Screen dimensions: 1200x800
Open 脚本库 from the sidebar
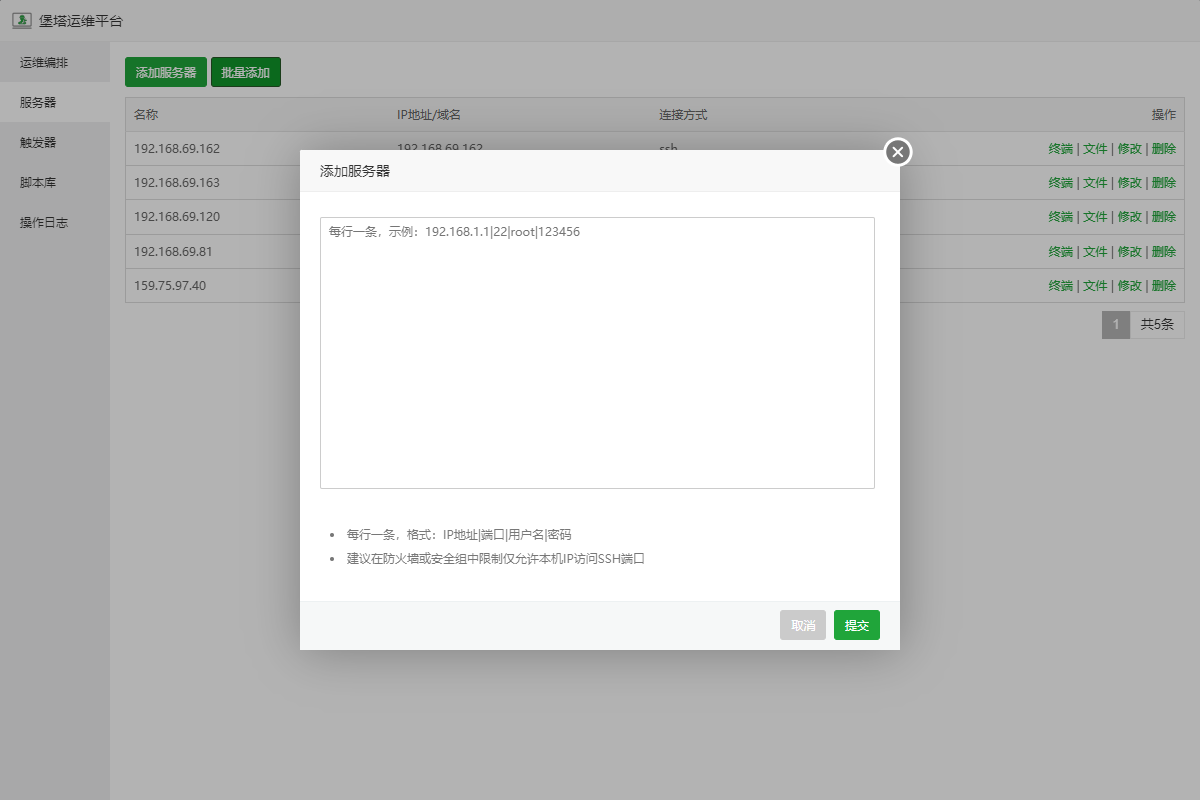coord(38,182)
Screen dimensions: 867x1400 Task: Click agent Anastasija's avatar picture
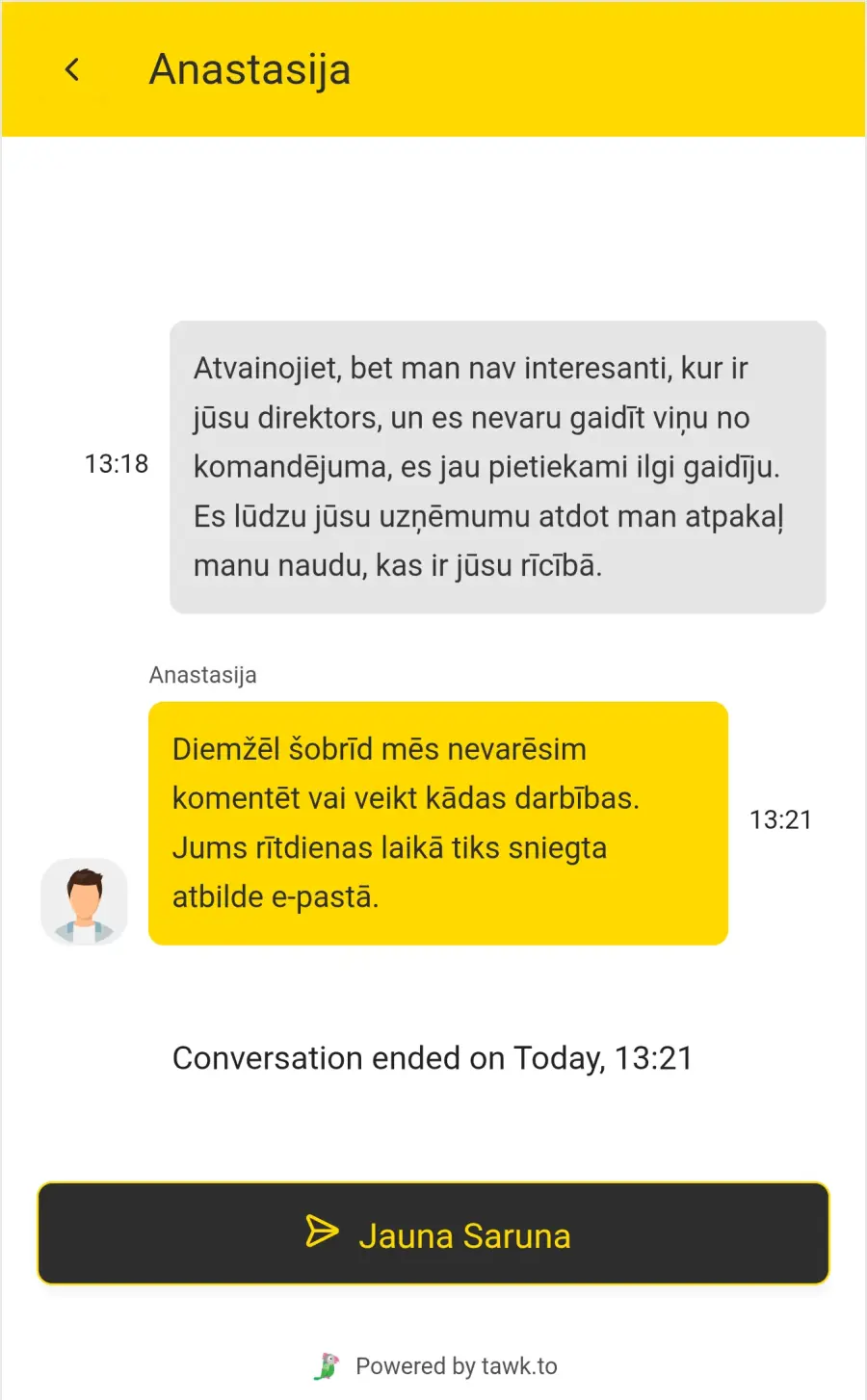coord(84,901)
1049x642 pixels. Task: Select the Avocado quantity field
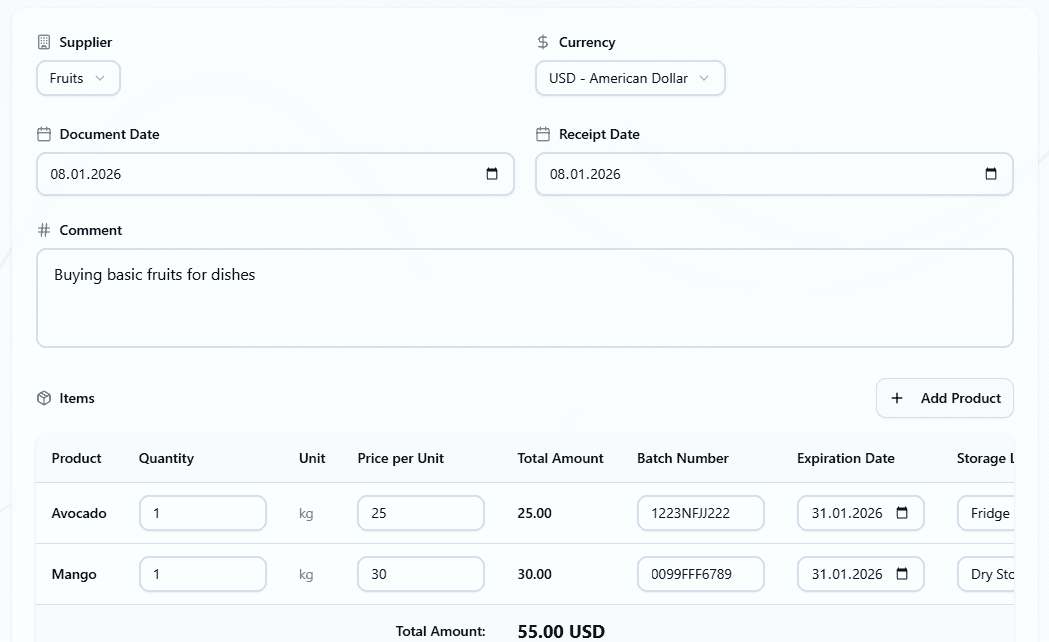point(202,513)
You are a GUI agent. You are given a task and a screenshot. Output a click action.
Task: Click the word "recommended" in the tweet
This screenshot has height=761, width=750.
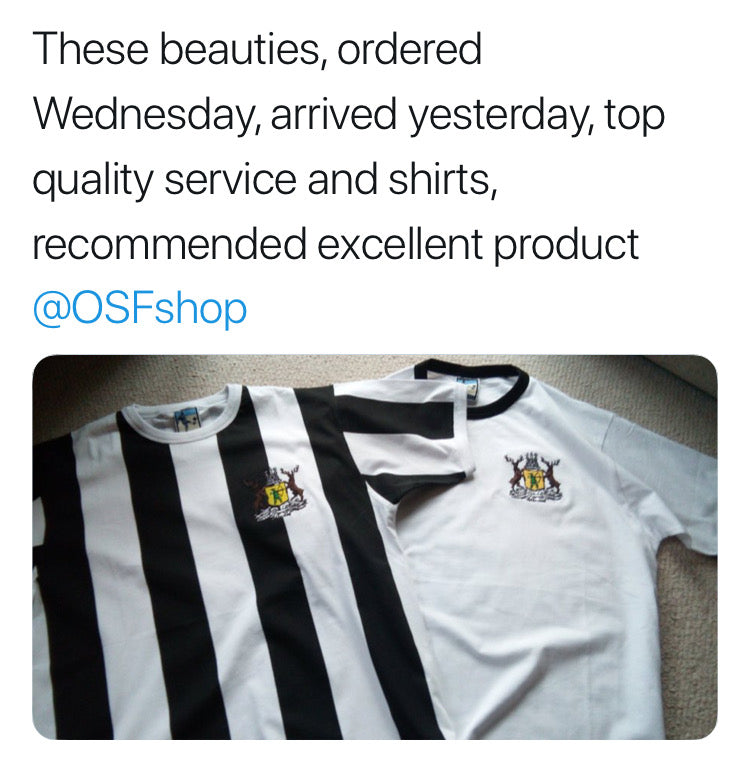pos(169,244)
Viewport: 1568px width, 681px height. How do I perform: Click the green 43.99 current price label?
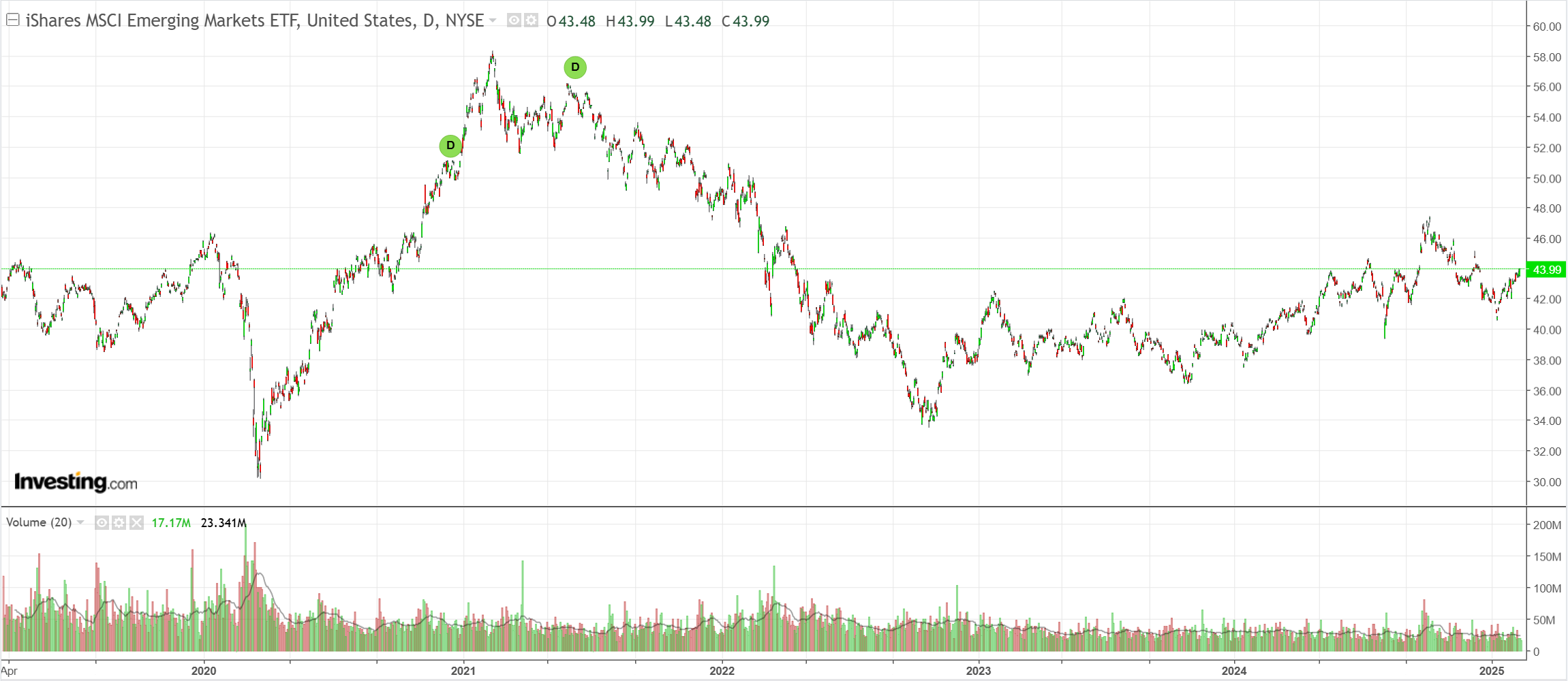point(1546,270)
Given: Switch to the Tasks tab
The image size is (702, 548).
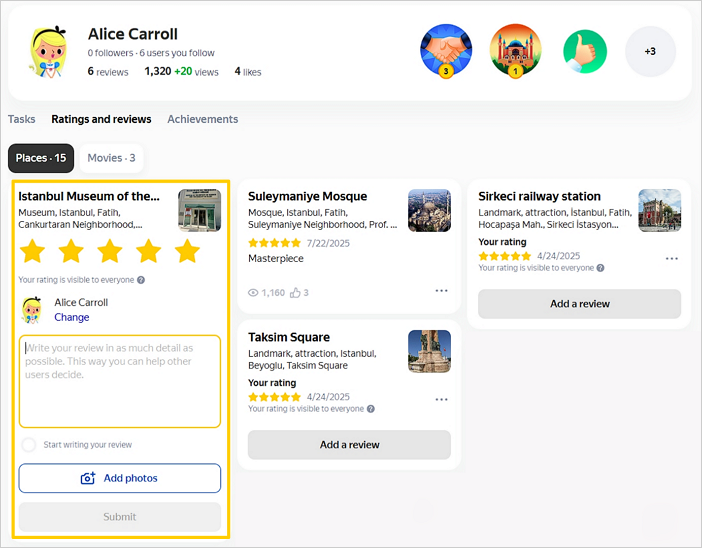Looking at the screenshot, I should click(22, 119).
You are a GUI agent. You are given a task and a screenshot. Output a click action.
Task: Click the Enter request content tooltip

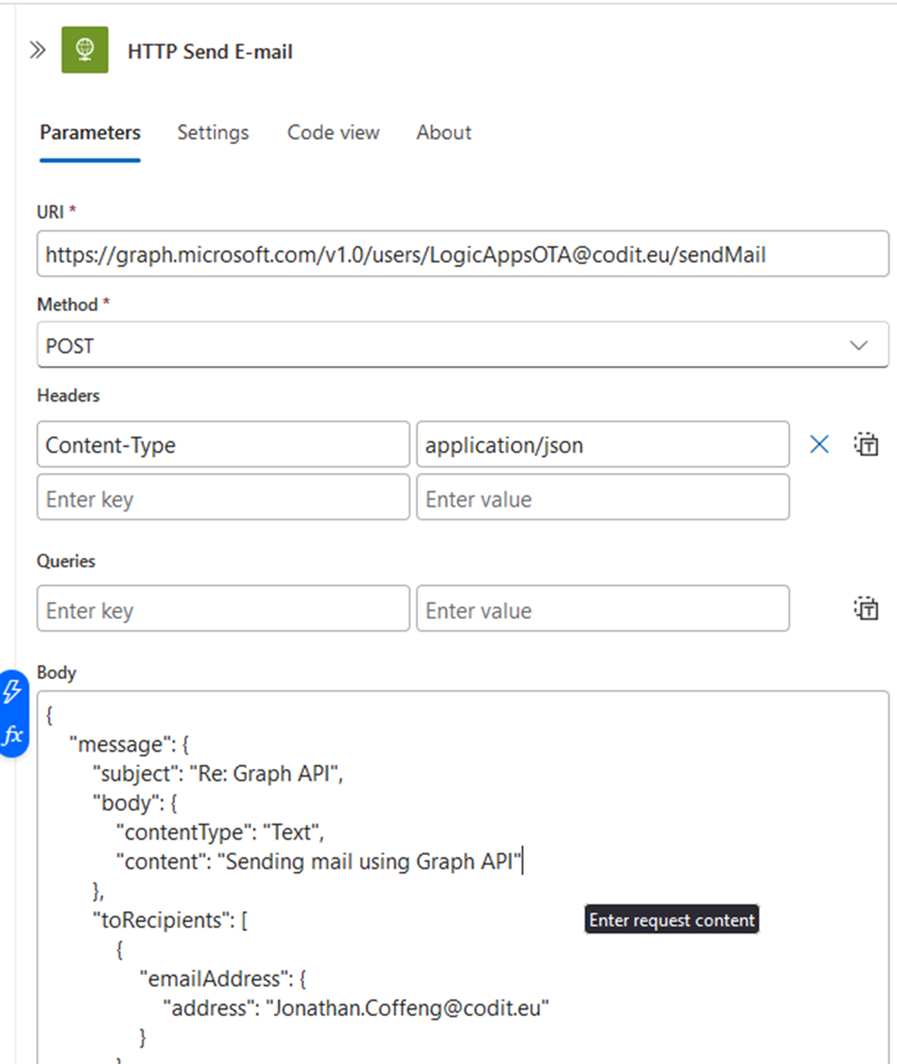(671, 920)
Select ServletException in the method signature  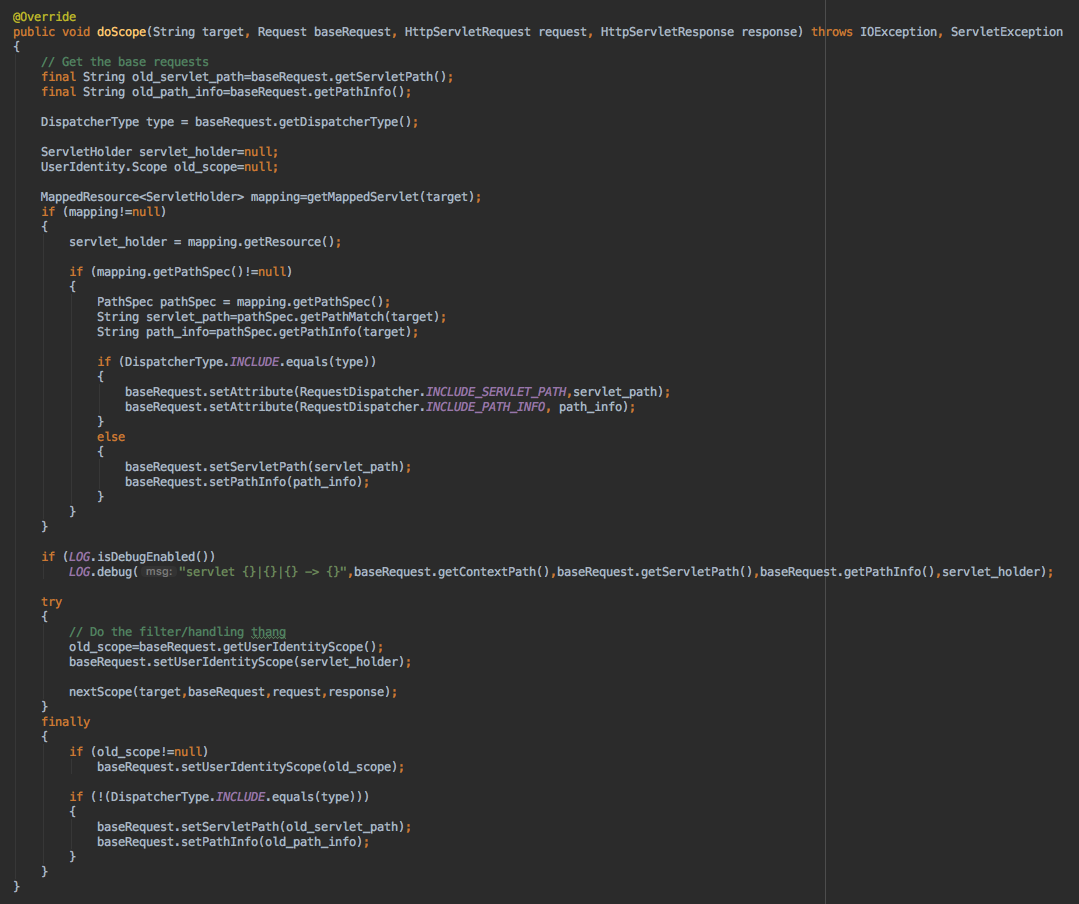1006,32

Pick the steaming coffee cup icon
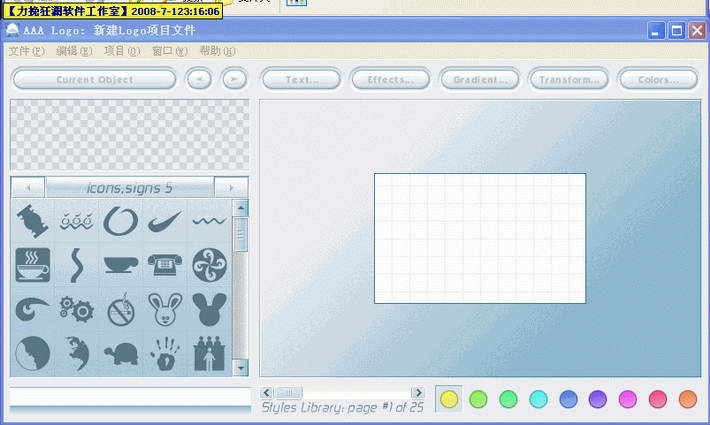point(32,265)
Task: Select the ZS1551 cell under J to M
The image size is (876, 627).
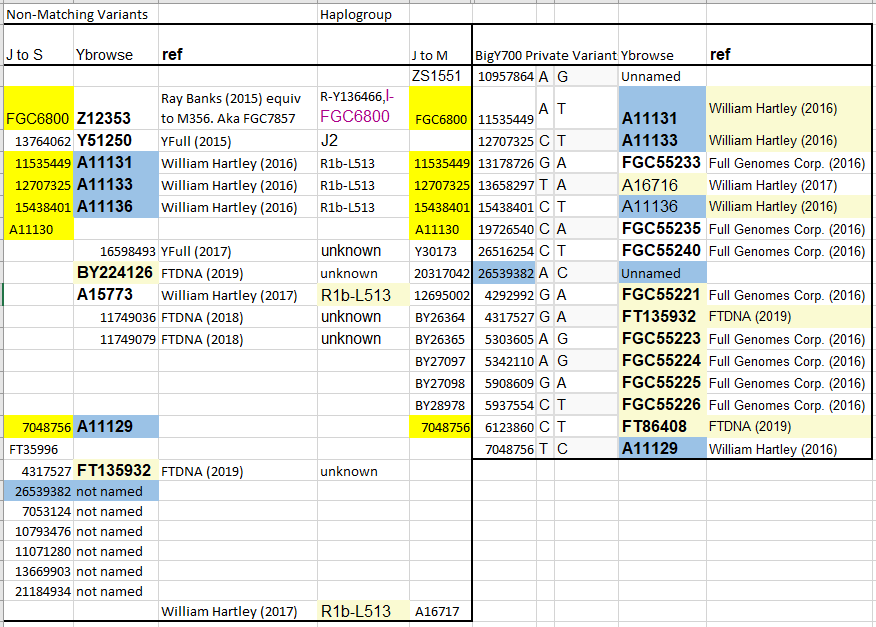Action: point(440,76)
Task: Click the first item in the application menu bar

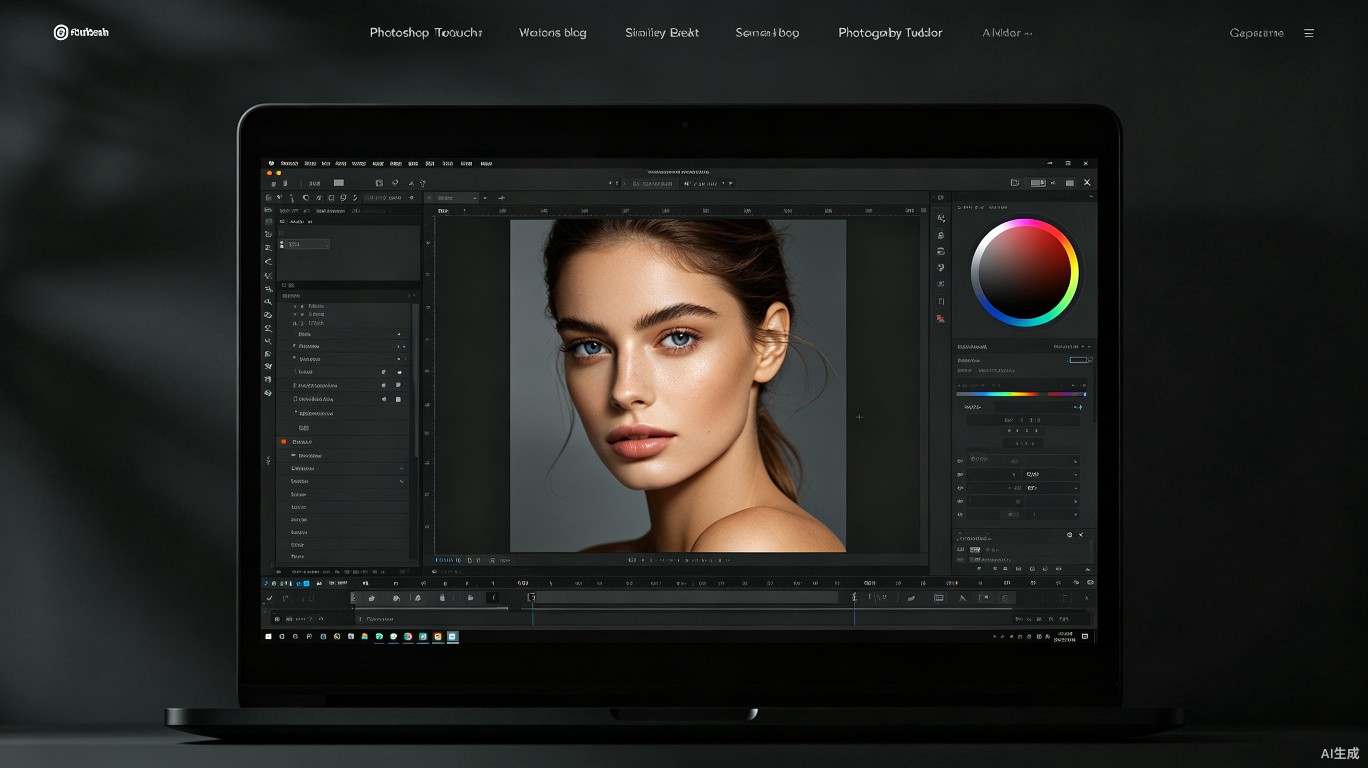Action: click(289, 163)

• • • • •

The problem:
Take the line containing "Pick the steaming coffee cup icon" through the last line of the material and retype exactly those lines, both ends included, with no pictures.

Written response:
Pick the steaming coffee cup icon
point(32,265)
Task: Select the ZS1551 cell under J to M
The image size is (876, 627).
Action: point(440,76)
Task: Click the first item in the application menu bar

Action: click(289, 163)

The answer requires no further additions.